Syllabus by the Court.

1. Where there is more than one appeal in a single action, separate undertakings are not necessary, if the undertaking given adequately describes the matters appealed from and is in a sufficient amount to comply with the statute.

2. Where a party, against whom a judgment or order has been entered, has appeared in an action, the time to appeal from such judgment or order does not commence to run until written notice of the entry thereof has been given.

3. A judgment in a divorce action which decrees a final distribution of the property of the parties may not be modified, in so far as the property settlement is concerned, except in the manner and upon the same grounds as other judgments.

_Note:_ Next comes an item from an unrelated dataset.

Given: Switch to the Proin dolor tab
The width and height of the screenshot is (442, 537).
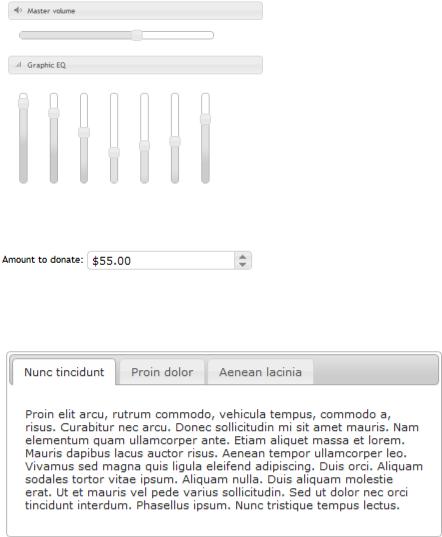Looking at the screenshot, I should (162, 372).

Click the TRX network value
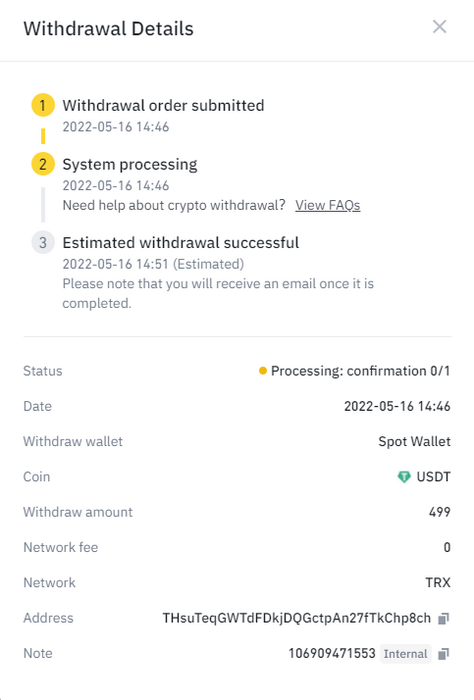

4. Where the record shows neither fraud nor duress in connection with the entry of a judgment in a divorce action decreeing a final distribution of the property of the parties, the trial court was without authority to modify such judgment.

Emil A. Giese, Carson, R. J. Bloedau, Mott, for plaintiff and appellant.

W. J. Austin, Bismarck, for defendant and respondent.

BURKE, Judge.

Here there are three appeals in one action. The plaintiff obtained a default judgment of divorce from the defendant on February 1, 1952. This judgment decreed a property settlement between the parties in accordance with the terms of their written agreement which was filed in the action. Upon the petition and affidavits of the defendant, the trial court on March 28, 1952, issued its order requiring the plaintiff to show cause why the judgment in so far as the property settlement was concerned, should not be vacated, why the contract between the parties should not be voided upon the ground of fraud and why the question of an equitable property settlement should not be adjudicated anew. After a hearing upon the order to show cause the trial court, on April 12, 1952, made its order reopening the action in so far as the property settlement was concerned upon the condition that defendant, as part of her rescission of the contract of settlement, deposit with the clerk of court, the proceeds of the settlement which she had received. Thereafter a further hearing was had and the trial court gave judgment awarding the defendant one half of the property of the parties, fixing the value of the half share at the sum of $19,140, and giving the parties time in which to agree upon a division of the property. This judgment was entered upon November 15, 1952. Thereafter on April 8, 1953, the parties having failed to agree upon a division of the property a supplemental judgment was entered decreeing a division of the property. On May 22, 1953, plaintiff took separate appeals from the order reopening the action, from the judgment entered on November 15, 1952, and from the judgment entered upon April 8, 1953.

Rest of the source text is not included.